What is needed -
Collect all lines containing the word "agent" from the data.

[Given records — start]

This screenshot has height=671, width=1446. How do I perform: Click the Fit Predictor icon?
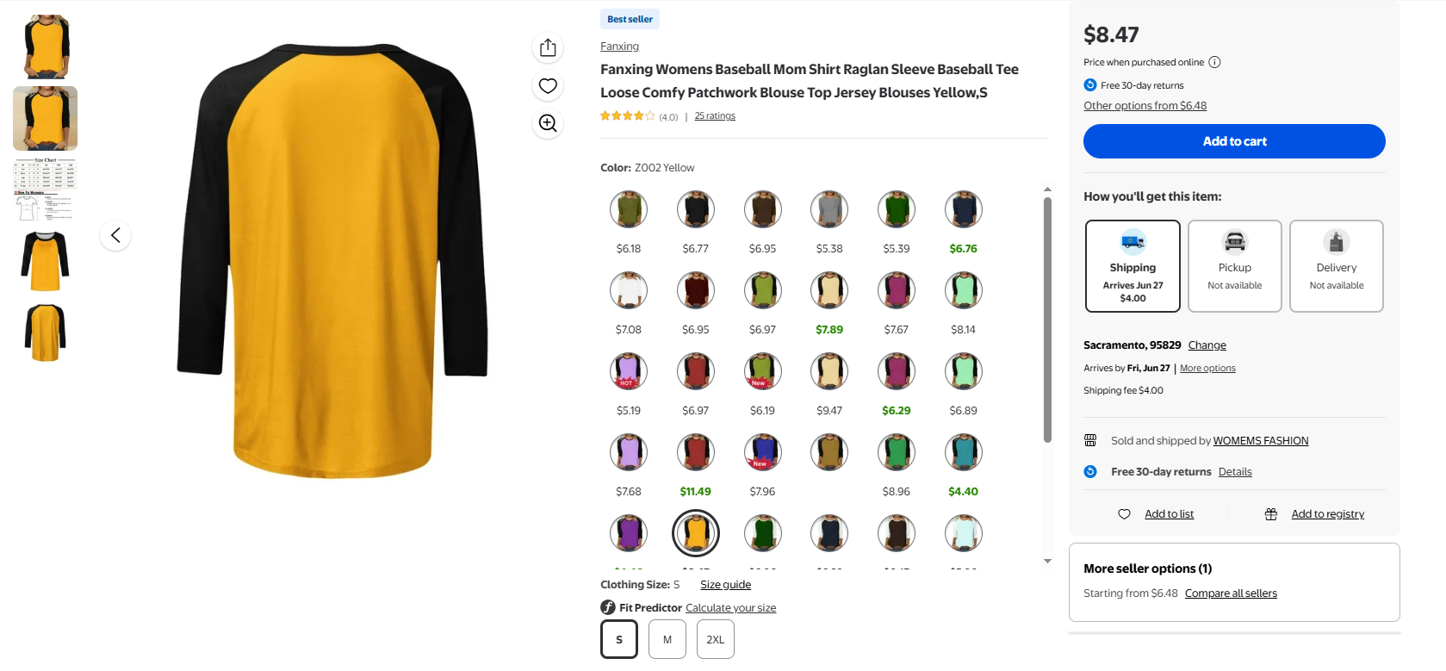[608, 607]
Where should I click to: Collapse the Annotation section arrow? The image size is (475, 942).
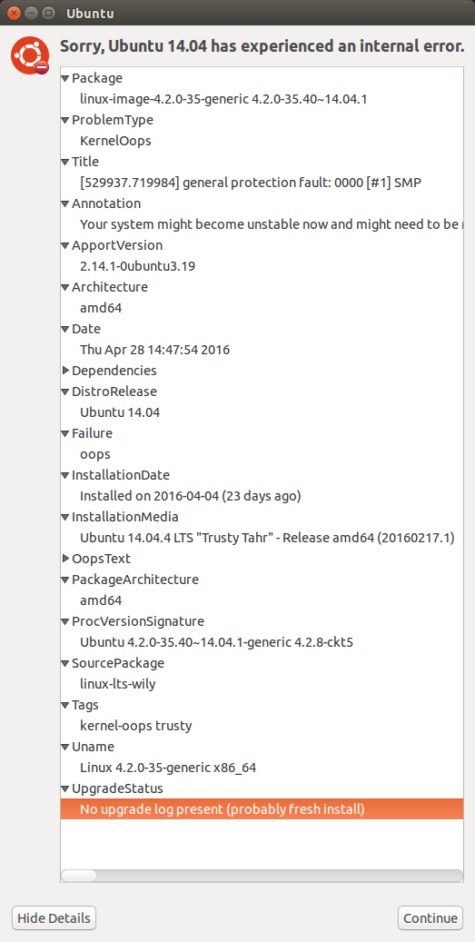click(x=65, y=203)
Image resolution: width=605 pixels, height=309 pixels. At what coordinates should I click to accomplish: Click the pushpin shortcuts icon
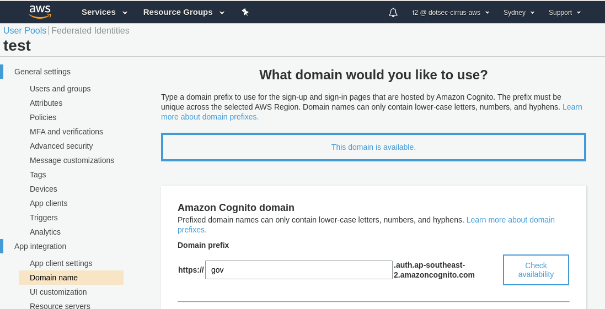click(x=245, y=12)
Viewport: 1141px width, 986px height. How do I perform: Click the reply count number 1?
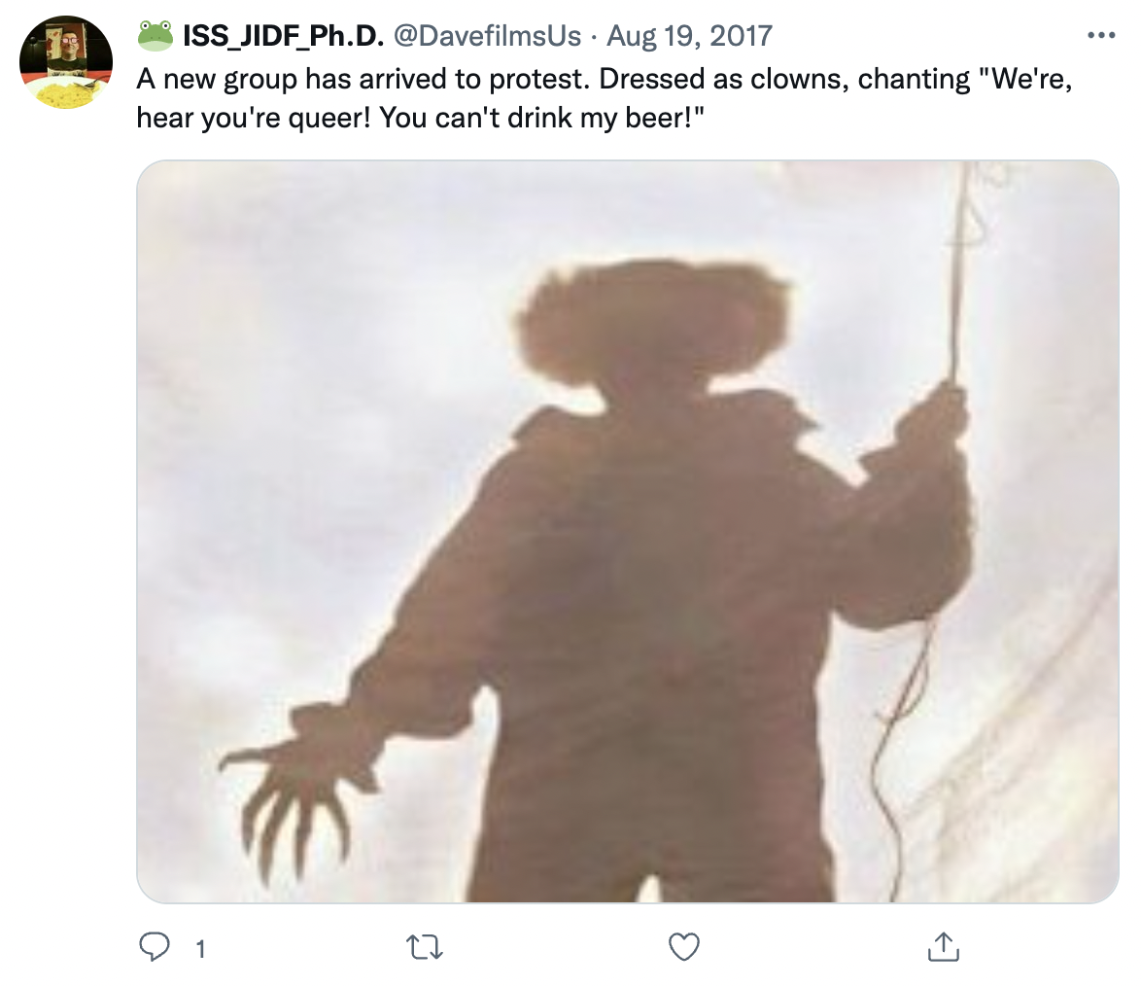(x=201, y=949)
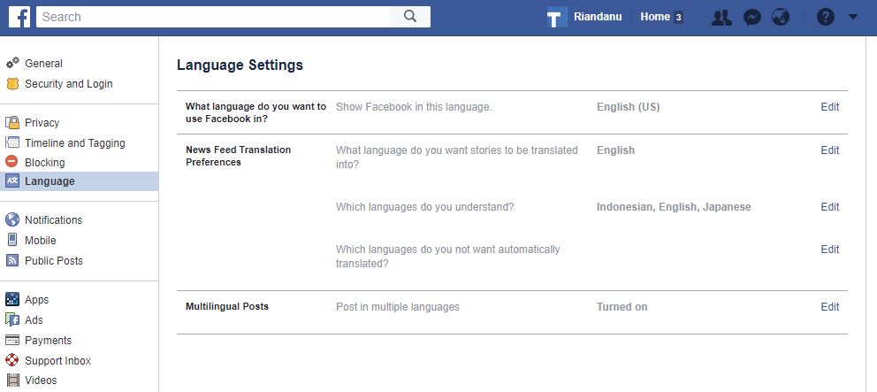The width and height of the screenshot is (877, 392).
Task: Click the Facebook logo icon
Action: [19, 17]
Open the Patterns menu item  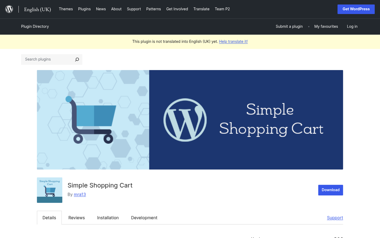pos(154,9)
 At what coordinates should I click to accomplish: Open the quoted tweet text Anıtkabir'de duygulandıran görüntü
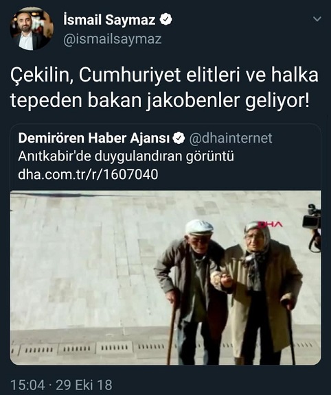(x=126, y=156)
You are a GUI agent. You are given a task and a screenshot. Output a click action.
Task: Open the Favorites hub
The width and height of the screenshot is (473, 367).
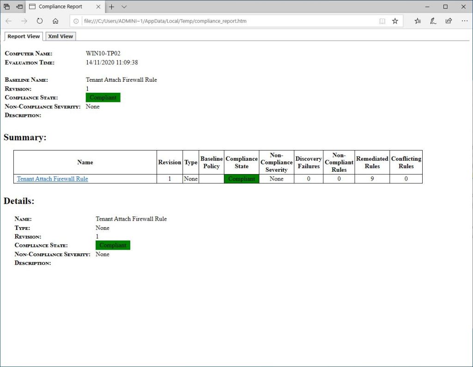tap(418, 21)
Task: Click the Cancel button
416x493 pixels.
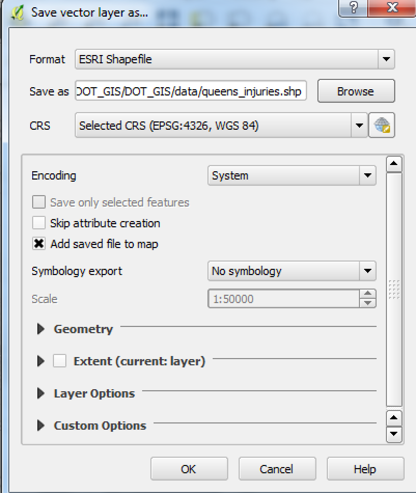Action: [277, 469]
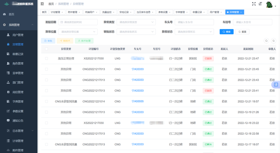Toggle fullscreen mode icon
The width and height of the screenshot is (280, 153).
click(x=254, y=4)
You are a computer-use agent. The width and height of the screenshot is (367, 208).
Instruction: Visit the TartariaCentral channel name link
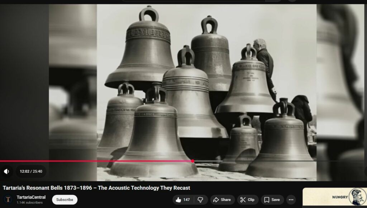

[Given records — finish]

Answer to the problem -
You are a GUI agent. You are given a task and a screenshot. Output a click action.
You are a computer-use agent. The width and height of the screenshot is (367, 208).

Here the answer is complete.